## WHAT THE TASK ASKS
Exact copies of the lines from the one with "You are a computer-use" through the last line of the entries, and no pictures, make up the answer.

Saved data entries
>>>

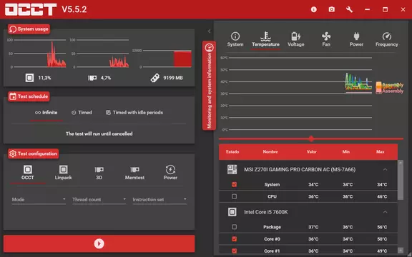412x257 pixels.
Task: Open the Thread count dropdown
Action: (x=99, y=200)

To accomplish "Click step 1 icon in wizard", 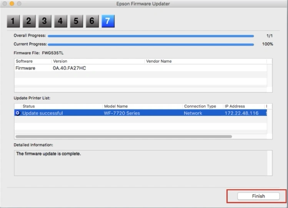I will 13,21.
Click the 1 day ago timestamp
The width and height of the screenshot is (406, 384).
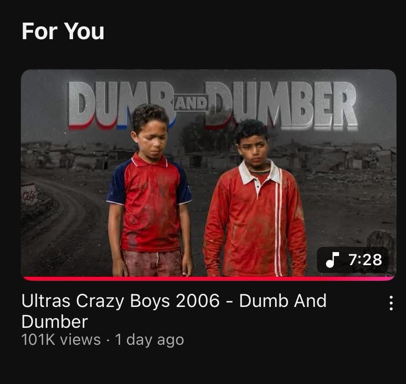[150, 340]
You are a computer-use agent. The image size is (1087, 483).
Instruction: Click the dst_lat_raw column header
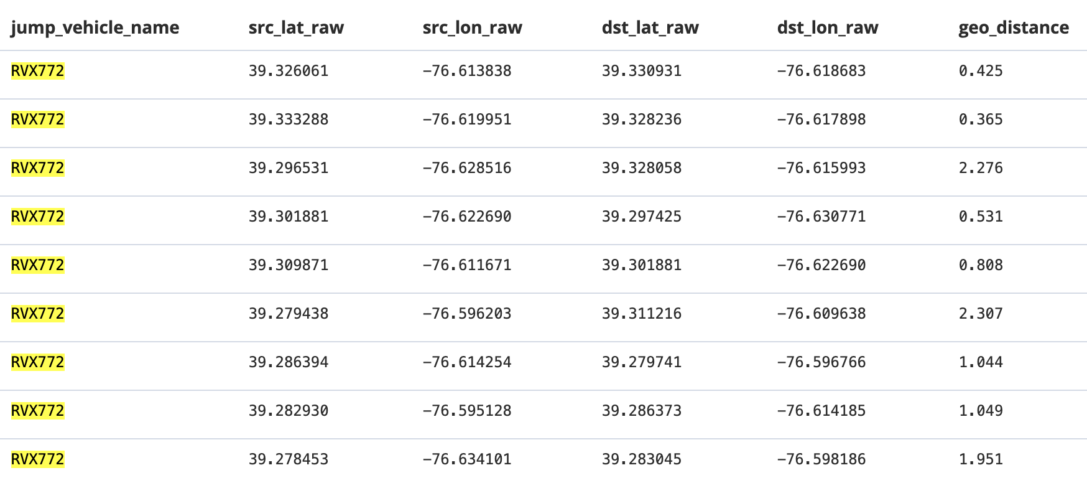point(650,28)
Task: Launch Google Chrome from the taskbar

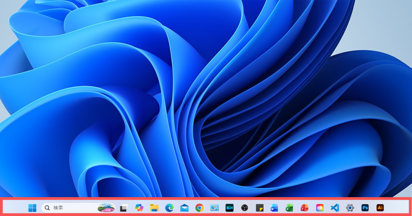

<<<

## TASK RESULT
You are a computer-use agent. The image size is (1087, 483).
Instruction: Click the dst_lat_raw column header
point(650,28)
Task: Launch Google Chrome from the taskbar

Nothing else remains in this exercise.